FCC Commissioner Asks Apple and Google To Ban TikTok
Brendan Carr, one of the leaders of the US Federal Communications Commission (FCC) asked Apple and Google to remove TikTok from their respective app stores. In a letter to the Apple and Google CEOs shared on Twitter (via CNBC), Carr pointed out the “vast troves of sensitive data” TikTok collects from US users.
TikTok is owned by ByteDance, a Beijing-based company that is “required by Chinese law to comply with the PRC’s surveillance demands,” Carr claims.
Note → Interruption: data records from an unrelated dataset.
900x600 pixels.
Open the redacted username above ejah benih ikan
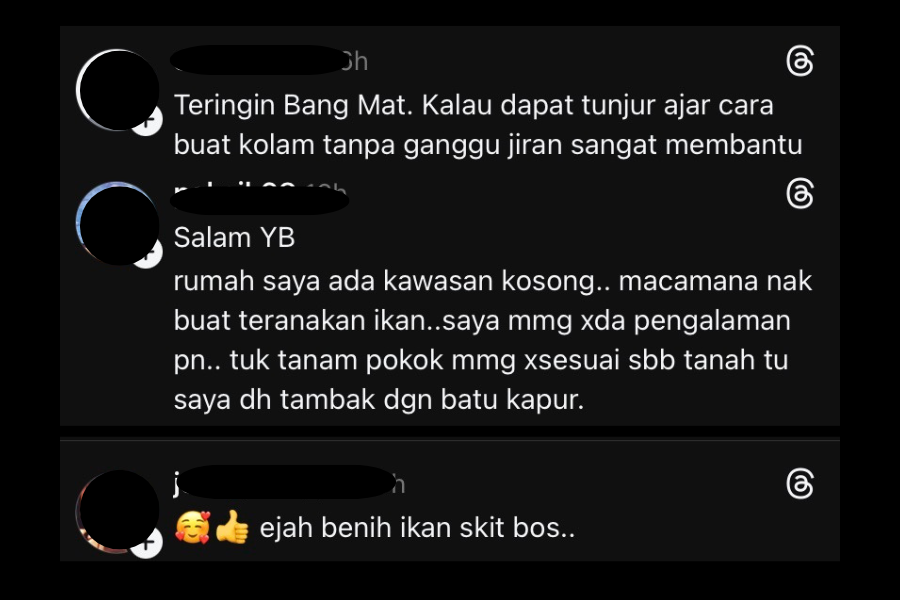point(284,482)
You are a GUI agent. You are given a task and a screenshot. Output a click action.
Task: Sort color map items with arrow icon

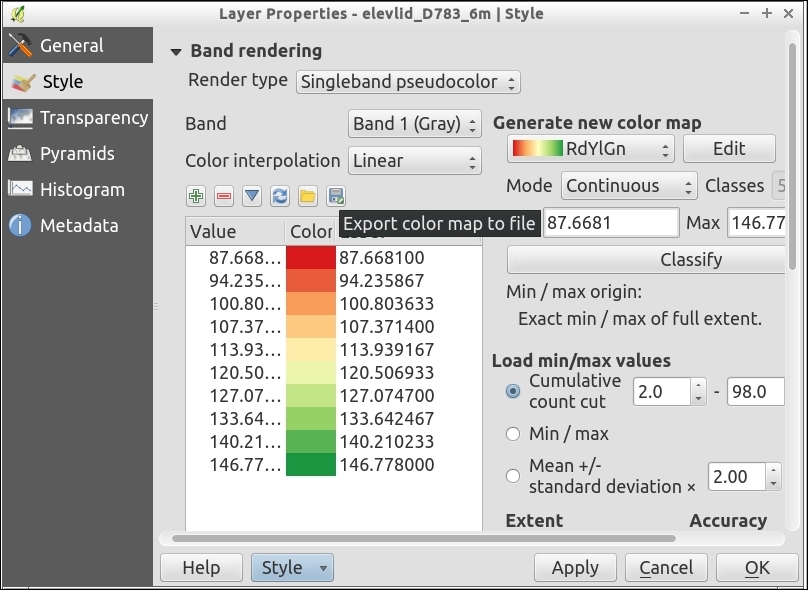tap(252, 197)
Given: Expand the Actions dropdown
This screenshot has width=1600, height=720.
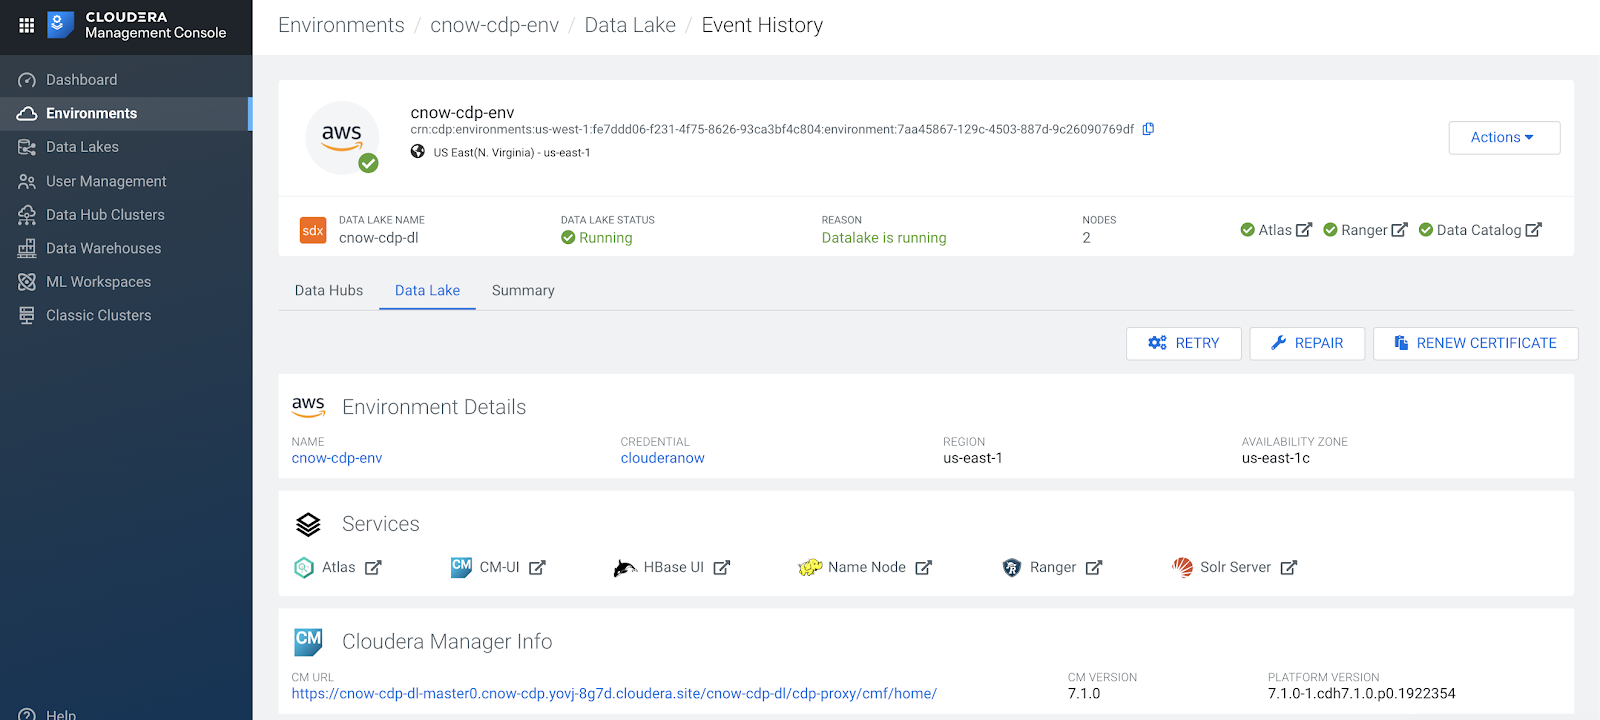Looking at the screenshot, I should click(1503, 138).
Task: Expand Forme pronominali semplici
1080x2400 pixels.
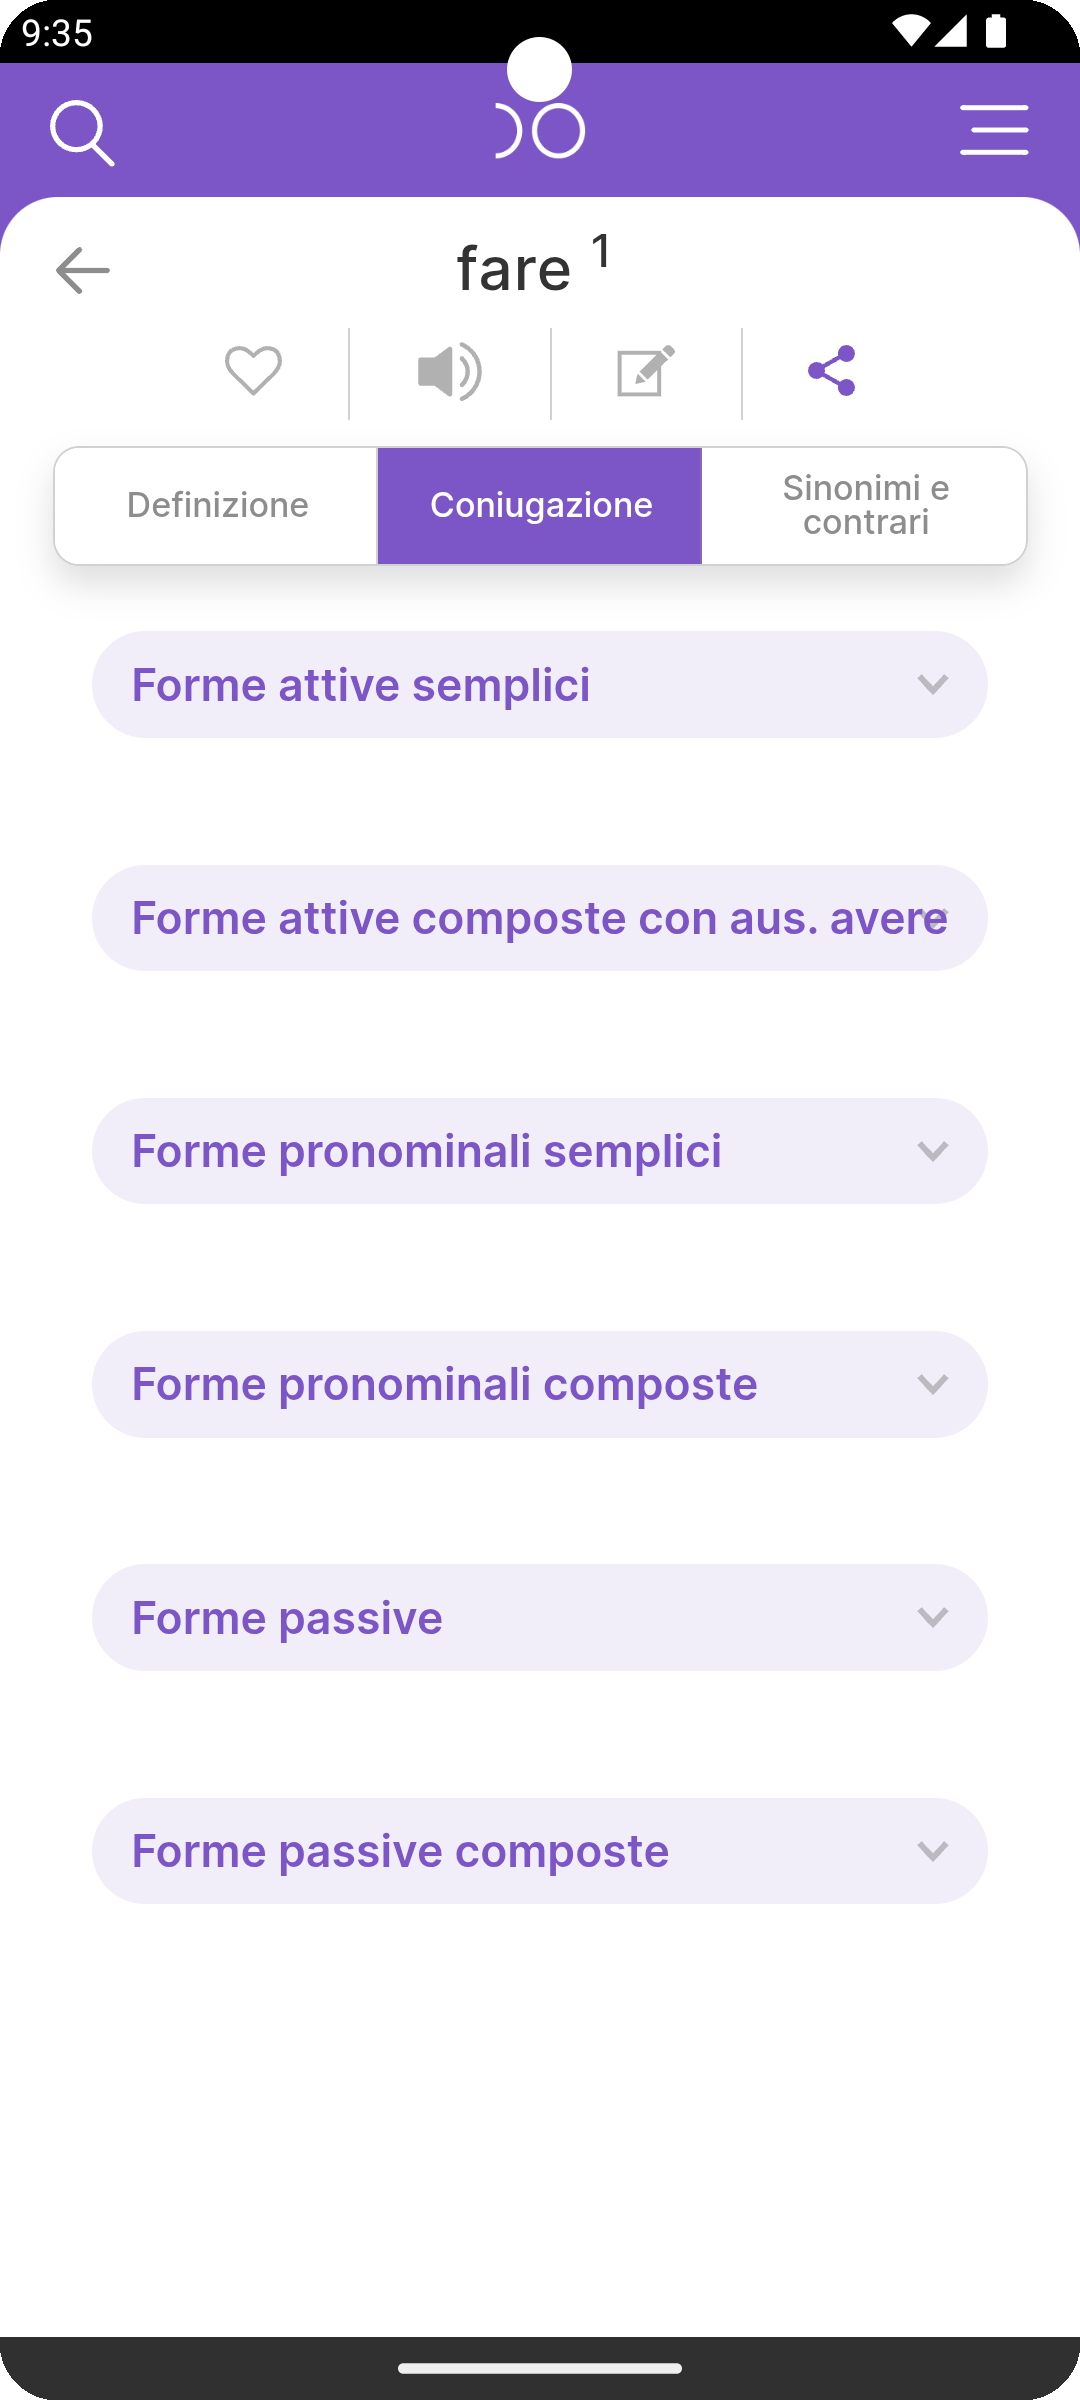Action: click(540, 1151)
The FCC Commissioner also cited a recent report from Buzzfeed, which revealed that ByteDance officials have accessed data from Americans despite the company claiming that data from US TikTok users was being stored in the US.
TikTok is not just another video app.
That’s the sheep’s clothing.It harvests swaths of sensitive data that new reports show are being accessed in Beijing.
I’ve called on @Apple & @Google to remove TikTok from their app stores for its pattern of surreptitious data practices. pic.twitter.com/Le01fBpNjn
— Brendan Carr (@BrendanCarrFCC) June 28, 2022
“At its core, TikTok functions as a sophisticated surveillance tool that harvests extensive amounts of personal data and sensitive data,” Carr wrote. “Last week’s new report only adds to an overwhelming body of evidence that TikTok presents a serious national security threat.”
Following the report from Buzzfeed, TikTok announced on June 17 that 100% of user data was now being routed to Oracle infrastructure. “We still use our US and Singapore data centers for backup, but as we continue our work we expect to delete US users’ private data from our own data centers and fully pivot to Oracle cloud servers located in the US,” the company said last week.
That’s apparently not enough for the FCC Commissioner, who wrote that TikTok’s statement about US user data “says nothing about where that data can be accessed from.” That’s why Carr is urging Apple and Google to take action, emphasizing the fact that both companies “have long claimed to operate their app stores in a manner that protects consumer privacy and safeguards their data.”
The FCC Commissioner ended his letter by asking Apple and Google to provide official statements by July 8 in case the two companies refuse his request to pull TikTok from their respective App Stores.